## ITEMS
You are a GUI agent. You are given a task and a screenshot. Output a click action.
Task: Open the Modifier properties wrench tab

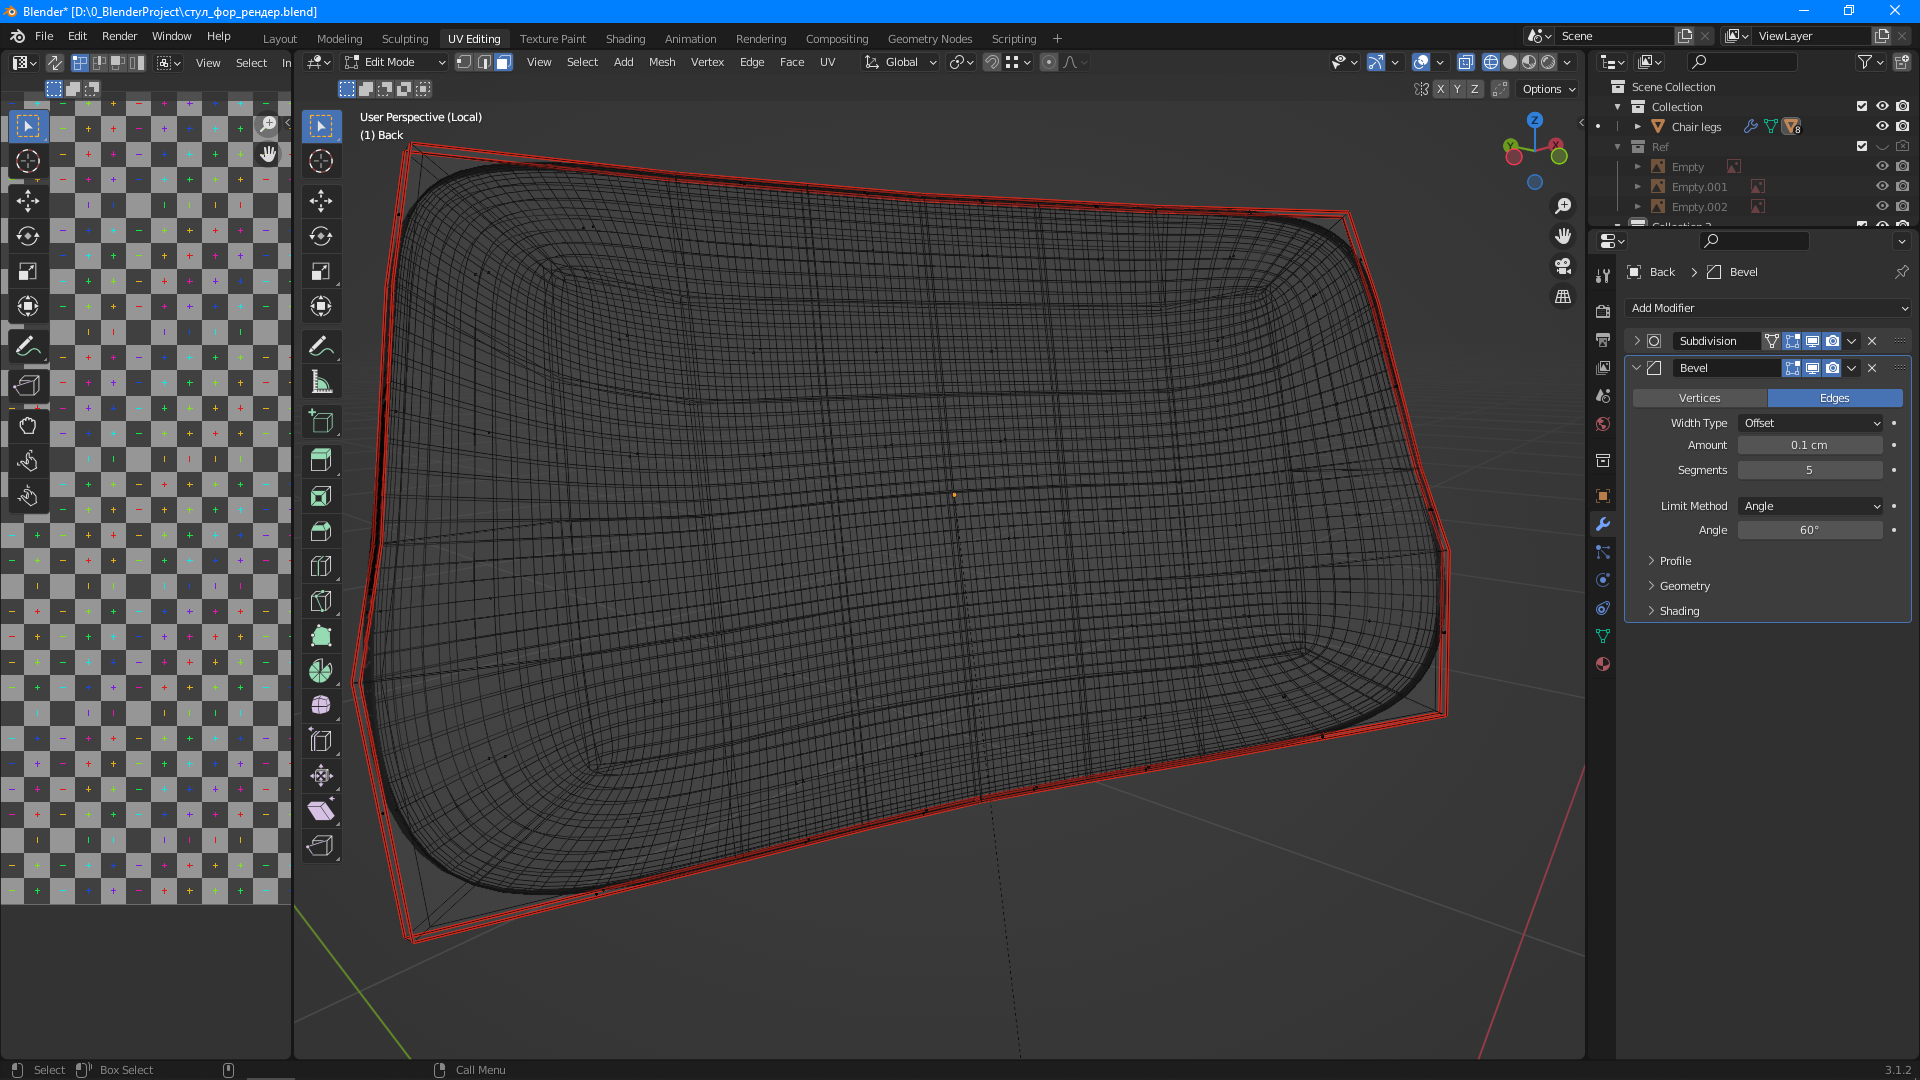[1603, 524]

* * *

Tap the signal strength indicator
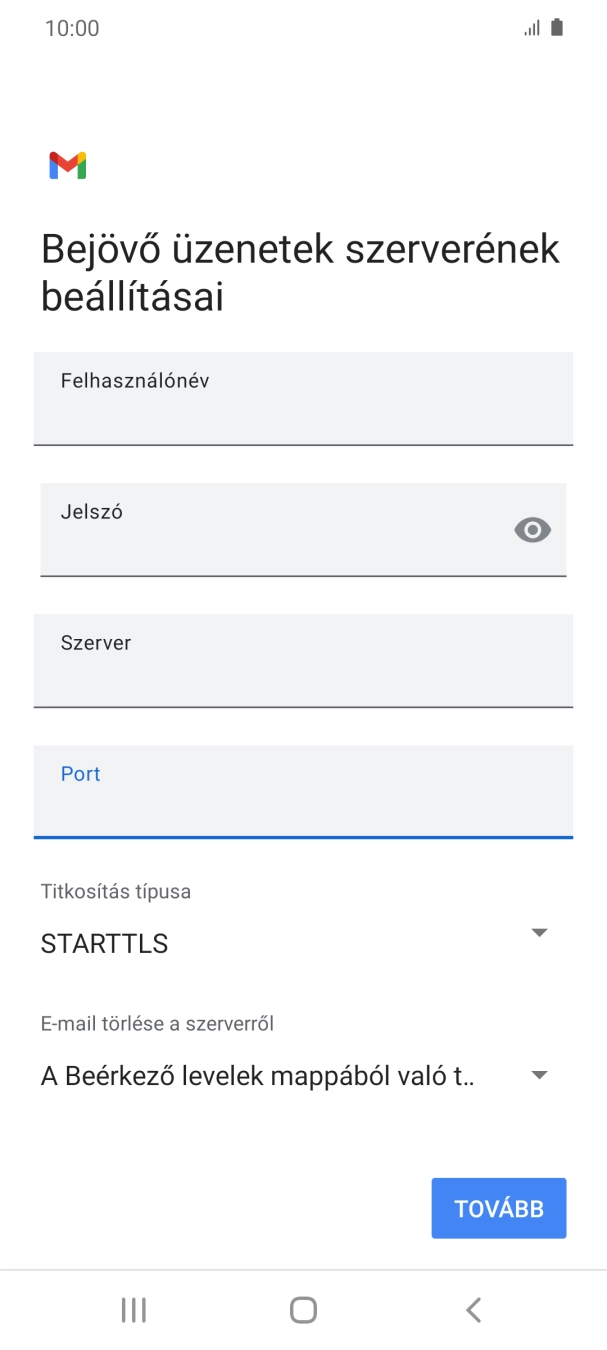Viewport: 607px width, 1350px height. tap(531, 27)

## DO THIS
Format the material from the line containing "You are a GUI" through the line containing "[1603, 524]" as a JSON list of strings, one string per line, skipping blank lines and leaving out the pictures.

## THE SOLUTION
[
  "You are a GUI agent. You are given a task and a screenshot. Output a click action.",
  "Task: Open the Modifier properties wrench tab",
  "[1603, 524]"
]